WALLACE: But how do you deal with this notion, and you know that Gingrich is going to play it -- Massachusetts moderate and also the fact that you are a Mormon? And at least in South Carolina, people have concerns about that.
ROMNEY: Well, I don't think in the final analysis that religion is going to play a big factor in selecting our nominee. I do think that conservative values do play an enormous role and I think the speaker has some explaining to do for sitting down on the sofa with Nancy Pelosi and arguing for climate change regulation, for calling the Paul Ryan plan right wing social engineering.
You're going to look at his record and say, well, he is not so conservative, as a reliable conservative leader, as people might have imagined. But we'll get a chance to frame up those issues as time goes on. He had a very good week going after me on taxes and Bain and so forth, and a great confrontation with Juan Williams. That's hard to imagine in every single state.
WALLACE: I want to pick up on exactly this issue. How will -- you gave us a couple of ideas -- but generally speaking, how will you go after Newt Gingrich now?
ROMNEY: Well, you know, the key for me is not so much going after Newt Gingrich as it is pointing out my capacity, my background, my strengths. Look, I don't think that the people of this country are going to choose as the next president of the United States a person who spent 40 years in Washington as a congressman and a lobbyist. That is not going to be, in my opinion, be the most effective way to replace the current president who also spent his career in politics.
I think that in order to replace a president who's never had the experience leading a business, leading a state, leading a community, that it makes sense to have someone who actually has done those things, who's led a state, who's also led an Olympics, who's led businesses. I think that background is critical.
And I think Speaker Gingrich, having not done any one of those things, is not ideally suited to face off against the president.
WALLACE: Aides are quoted overnight as saying that you're also going to make Newt Gingrich's character an issue. How so?
ROMNEY: Oh, no question. But leadership is the key attribute that people should look for in considering a president. We have differences on issues, but in the final analysis, those issues are important.
But leadership -- the capacity to move others and accomplish various ideals is something which you look for in a person that will guide the nation. And character is a big part of leadership, as is vision, sobriety, steadiness. These are attributes which I think people want to see in their candidate. That's one reason we go this grueling process of selection of our nominees.
We get a good chance to really see them under fire, see how they respond. And I hope that I'll be seen as being strong in that kind of a setting.
WALLACE: Having said that, I want to play a clip from Speaker Gingrich's victory speech last night.
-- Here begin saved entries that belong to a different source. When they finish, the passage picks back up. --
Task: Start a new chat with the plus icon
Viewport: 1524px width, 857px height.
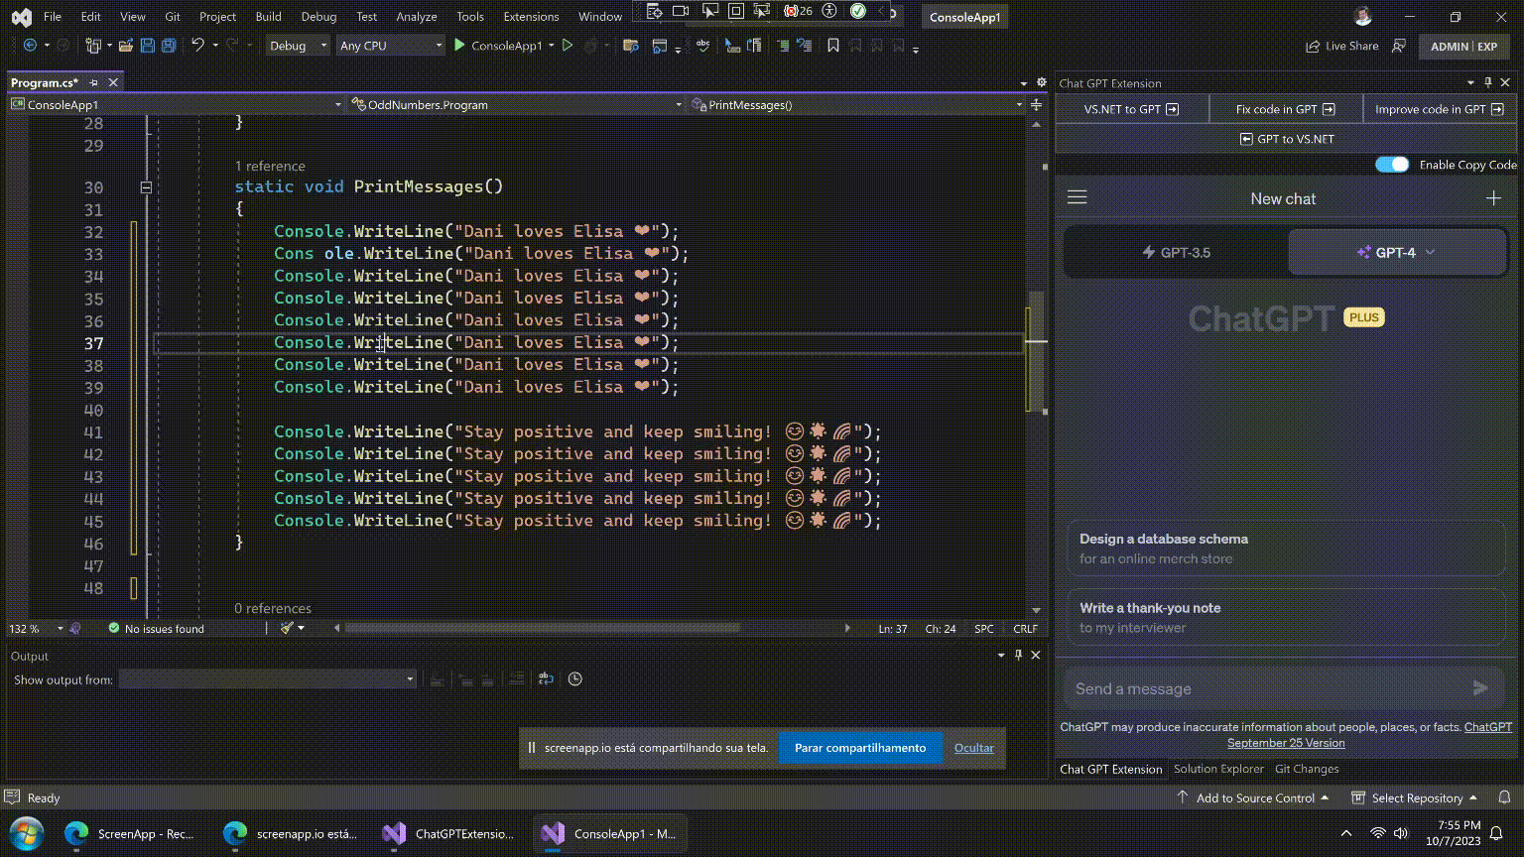Action: 1493,198
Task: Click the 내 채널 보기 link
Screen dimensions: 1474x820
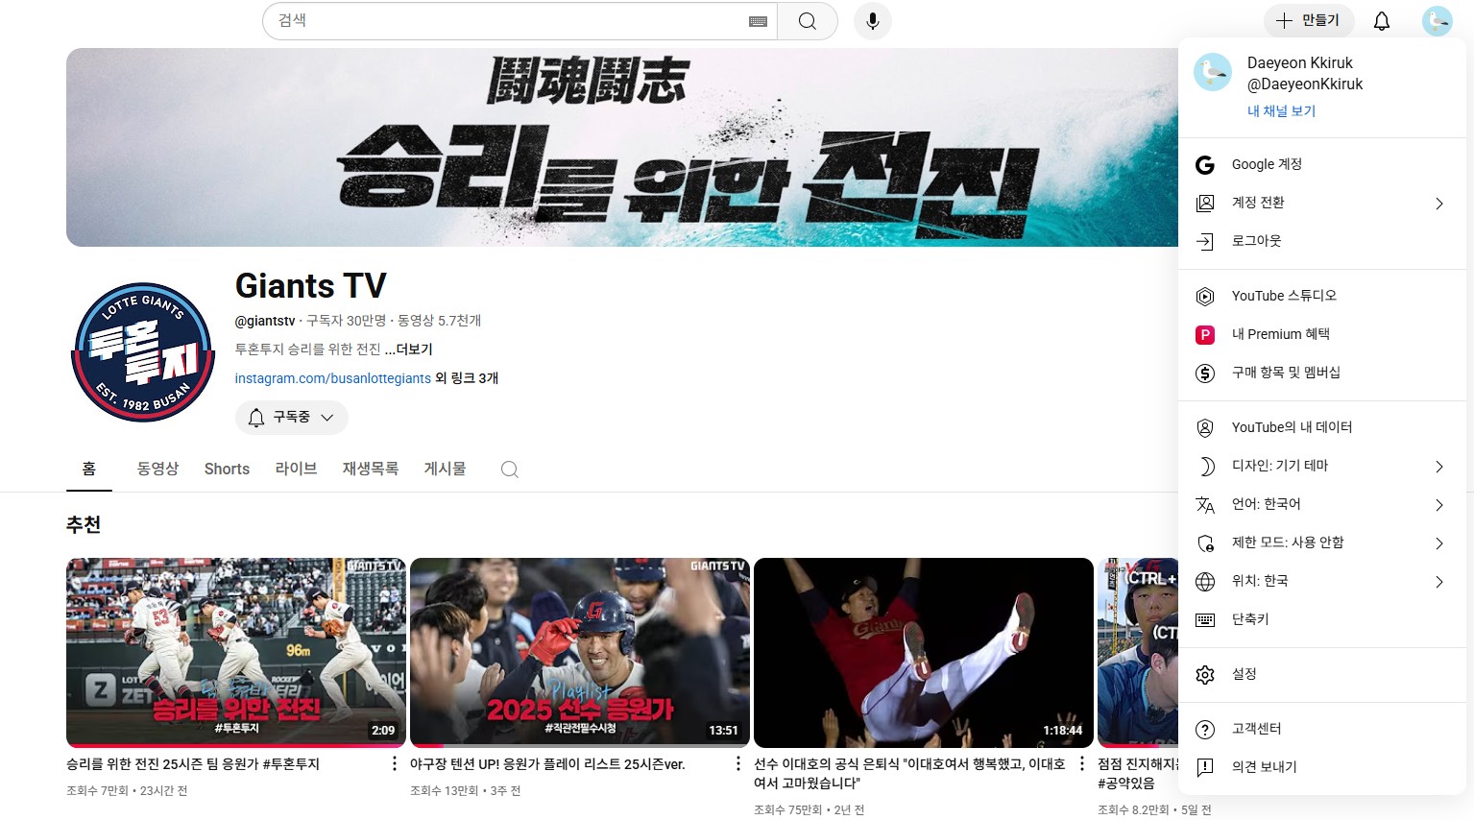Action: [x=1281, y=111]
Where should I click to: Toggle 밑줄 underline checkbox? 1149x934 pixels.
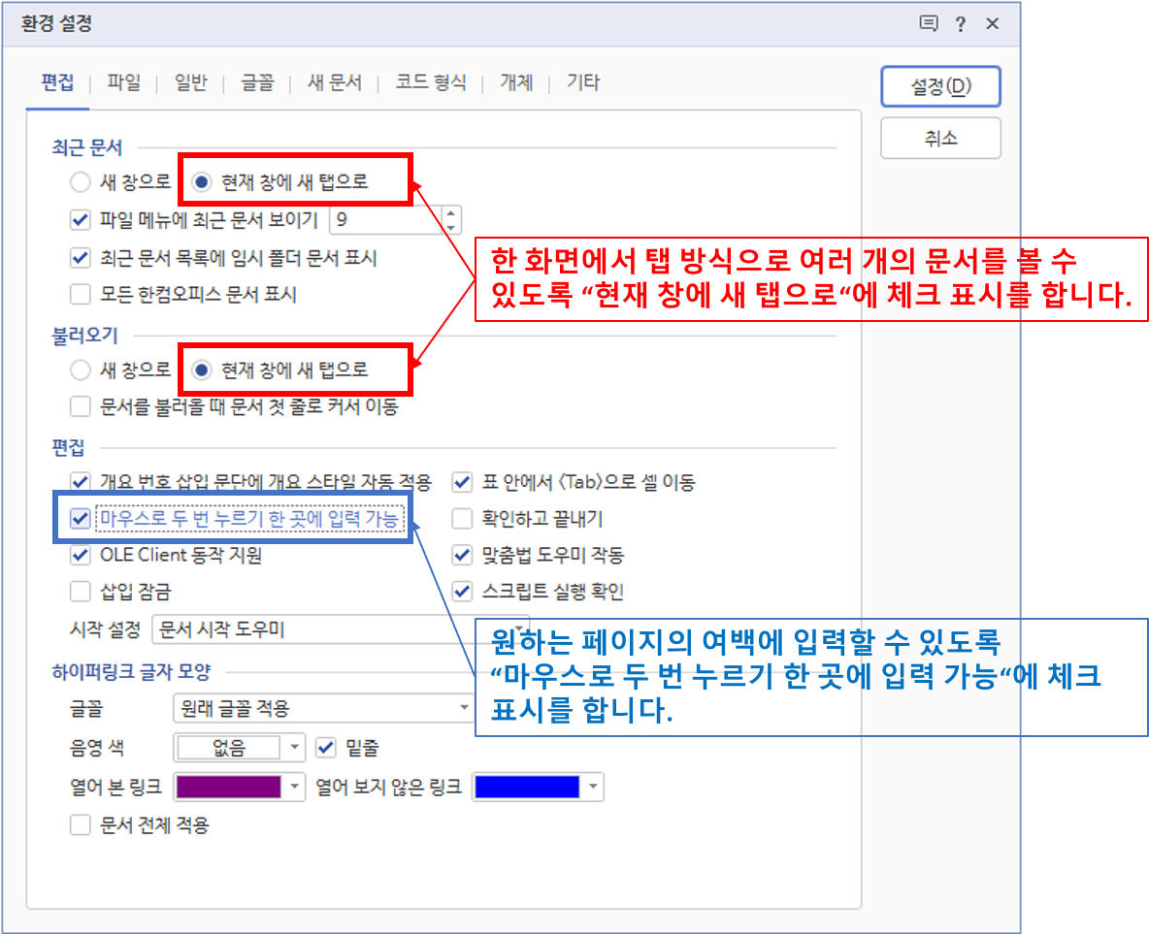326,748
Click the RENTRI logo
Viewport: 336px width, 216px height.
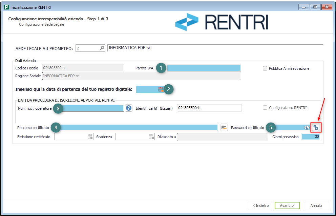222,22
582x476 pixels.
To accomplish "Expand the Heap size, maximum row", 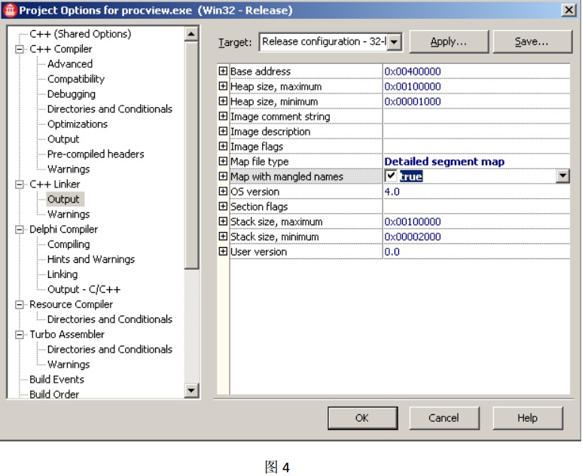I will coord(223,87).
Take a look.
(BEGIN VIDEO CLIP)
GINGRICH: One of the key issues -- and I'm prepared to take this at the president and frankly straight at the elite media -- one of the key issues is the growing anti-religious bigotry of our elites.
(CHEERS AND APPLAUSE)
(END VIDEO CLIP)
WALLACE: Governor, is -- and you've heard this kind of argument from Newt Gingrich before -- is he tapping in to the anger that many voters feel these days more effectively than you are?
ROMNEY: You know, I don't know whether anger is the source of his campaign win here in South Carolina. I think he's had a campaign that's gone across a whole series of issues. There's no question, but if you look at those last couple of debates, he was angry, and there may have been some people who like that.
And, look, you know, I remember Mike Huckabee once said, he said, "Look, I'm proud to be conservative, but I don't have to be mad at anybody about that." And, you know, I'm not someone who is angry at -- and mad, but I am very upset about the direction this country is headed. And if I'm president of the United States, I'm going to take America back.
WALLACE: You know, you talk about the fact that he had a good week and you said, quite frankly, that you didn't have such a good week. And I want to talk to you about some of the mistakes you made.
Gingrich and Rick Perry demanded that you release your tax returns. Here's how you handled it this last week.
(BEGIN VIDEO CLIPS)
ROMNEY: If I become our nominee, I'm -- and what's happened in history is people have released them in about April of the coming year. And that's probably what I'll do.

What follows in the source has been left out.